Kampus UGM sendiri telah berkomitmen sebagai salah satu Health Promoting University (HPU), termasuk dalam menjaga kesehatan jiwa. Lingkungan kampus sampai metode pembelajaran di UGM dirancang dengan memperhatikan aspek-aspek intelektual dan keamanan dalam belajar. Terdapat lima dasar kerangka HPU yang telah dicanangkan. Kelimanya adalah menciptakan ruang kerja yang sehat dan suportif, mengembangkan kurikulum dan riset kesehatan jiwa, berperan secara aktif di masyarakat dalam mempromosikan kesehatan jiwa, mewujudkan lingkungan berbasis HPU, dan terwujudkan kesehatan pelajar, individu, dan pengembangan diri. “Dibutuhkan suatu lingkungan yang suportif. Memberikan lingkungan yang aman, dan rasa saling percaya satu sama lain. Dibutuhkan juga profesionalitas dari sivitas akademika. Itu semua diwujudkan dalam komitmen bersama,” jelas anggota HPU UGM sekaligus dosen FK-KMK UGM dr. Yunita Widyastuti, Sp.An., Ph.D.

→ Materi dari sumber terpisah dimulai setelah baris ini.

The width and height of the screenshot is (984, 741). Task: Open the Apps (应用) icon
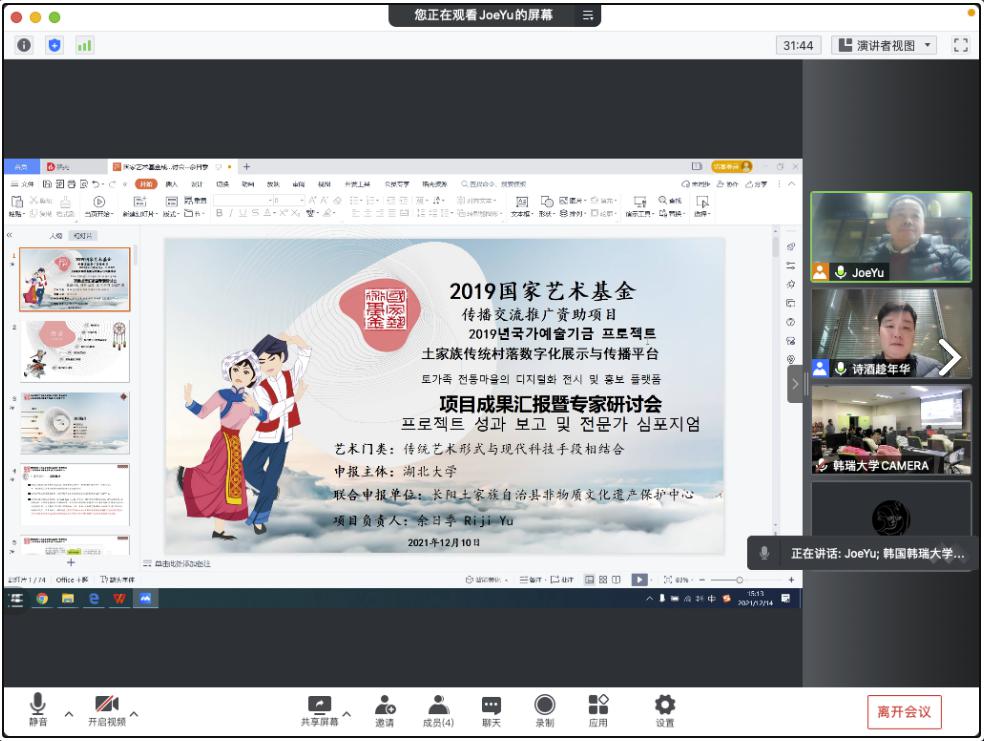coord(598,711)
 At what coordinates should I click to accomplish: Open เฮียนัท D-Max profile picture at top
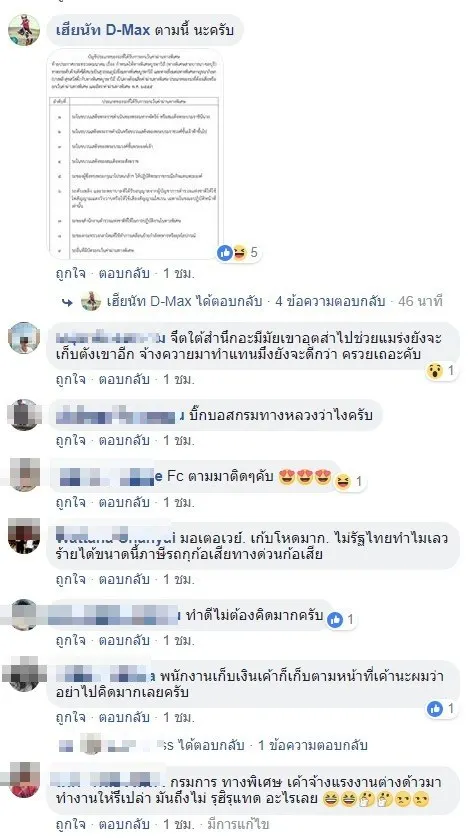click(24, 30)
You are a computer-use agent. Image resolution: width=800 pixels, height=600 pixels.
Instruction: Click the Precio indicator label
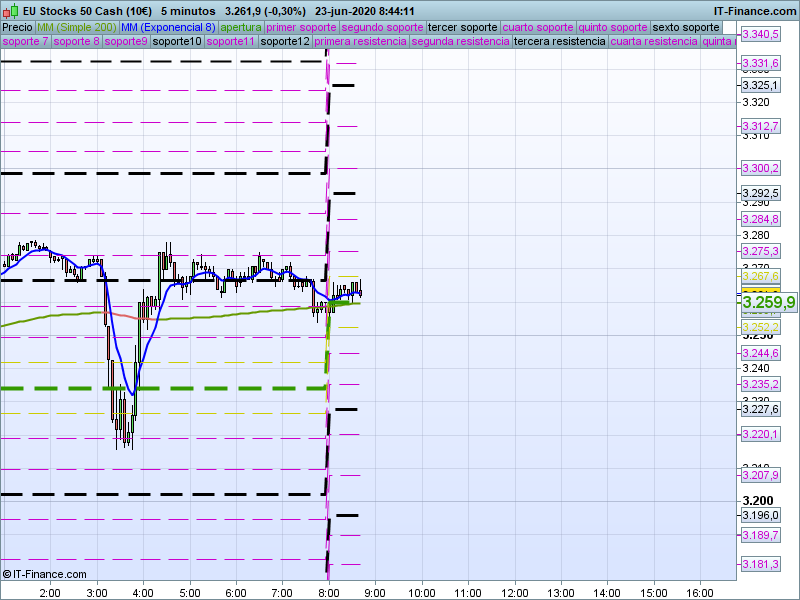17,27
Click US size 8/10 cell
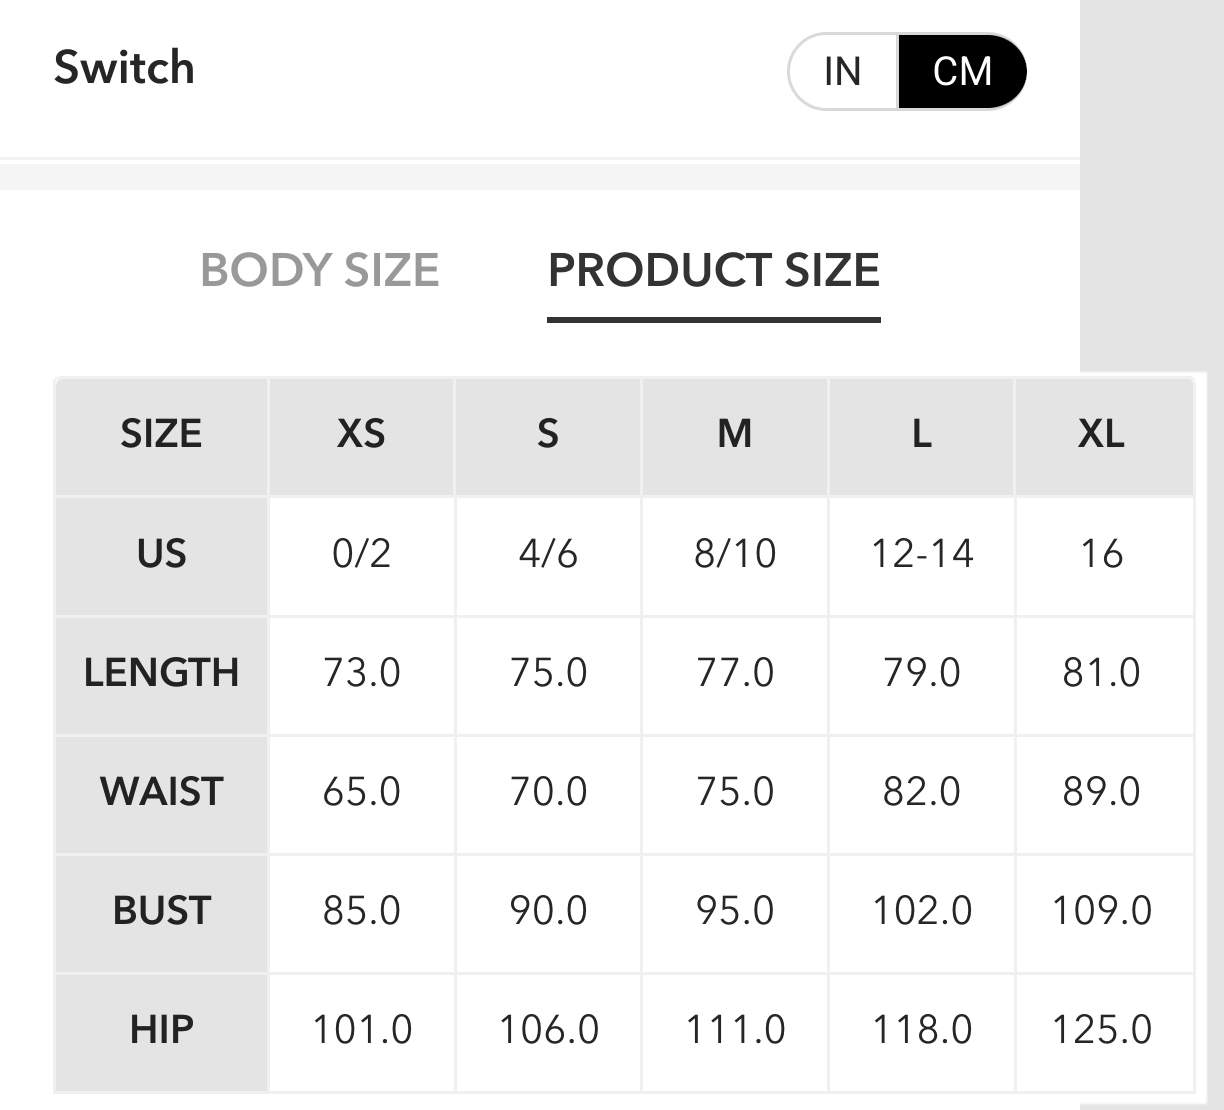Viewport: 1224px width, 1110px height. pyautogui.click(x=735, y=553)
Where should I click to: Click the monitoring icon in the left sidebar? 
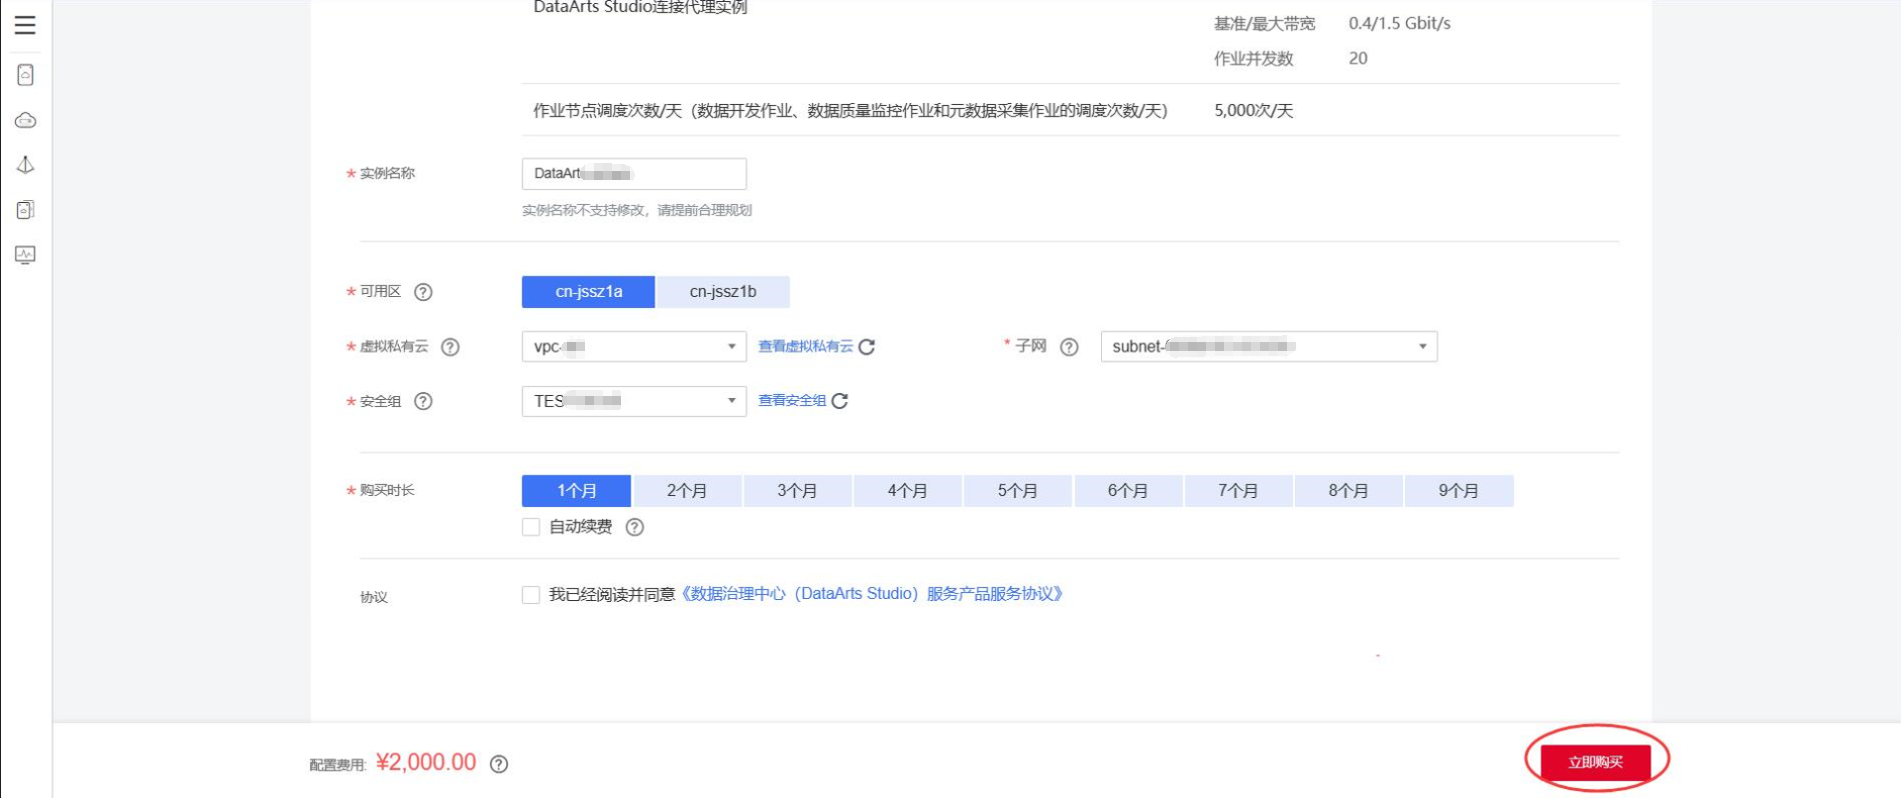coord(25,255)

Selain itu, kata Yuni, upaya UGM dalam menekan resiko upaya bunuh diri juga dilakukan dari tahapan screening. Setiap sivitas akademika diberikan pemahaman akan kesehatan jiwa bagi dirinya dan lingkungan sekitar. Lingkungan yang sehat, nantinya akan menghasilkan individu dengan kesadaran akan kesehatan yang tinggi. Social-Ecological Suicide Prevention Program (SESPP) secara khusus merancang sistem preventif upaya bunuh diri berbasis lingkungan sosial. Dalam sistem tersebut, terdapat upaya-upaya peningkatan kesadaran kesehatan jiwa dari tahap individu, hubungan, kelompok, hingga masyarakat.
Diana Setyawati Ph.D., Kepala Center for Public Mental Health (CPMH), menuturkan diperlukan adanya literasi dan kebijakan kesehatan jiwa dalam mewujudkan kampus sejahtera. “Kita sudah memiliki SOP untuk konseling, bahkan sekarang sudah dibantu oleh bot ya. Ada layanan konseling dengan dosen dan sebaya, serta menyediakan rujukan ke RSA,” jelas Diana.
Ia menyebutkan setiap fakultas di UGM saat ini sudah menyediakan unit konseling sebagai promosi kesehatan jiwa sekaligus upaya preventif resiko bunuh diri. Bahkan UGM juga menyediakan layanan hotline pencegahan bunuh diri bagi siapapun yang melihat atau melakukan upaya-upaya menyakiti diri sendiri bernama “Mental Health Emergency Response Line”. Layanan ini dapat diakses oleh seluruh sivitas akademika UGM, serta bekerja sama dengan Gadjah Mada Medical Center (GMC) dan RSA UGM. Individu akan langsung mendapat pendampingan dan penanganan secara berkelanjutan.
Menurut Ketua Satuan Tugas Kesehatan Mental UGM, Restu Tri Handoyo, Ph.D, upaya pencegahan bunuh diri memang harus diterapkan sedini mungkin. “Selain layanan hotline, kita juga melakukan screening ke mahasiswa apakah ada resiko-resiko yang kemungkinan menyebabkan seseorang masuk ke tahap crisis atau tahap paling mendekati upaya bunuh diri,” tutur Restu.
Komitmen bersama menjaga kesehatan jiwa bisa dimulai dari pengelolaan diri sendiri dan lingkungan yang mendukung. Upaya UGM dalam menciptakan ruang belajar yang aman dan nyaman tidak hanya diperuntukkan bagi mahasiswa, namun juga merupakan bentuk promosi kesehatan jiwa pada masyarakat luas. Harapannya, dengan komitmen tersebut, kesadaran akan pentingnya kesehatan jiwa akan membuahkan masyarakat yang inklusif, aktif, dan suportif terhadap satu sama lain.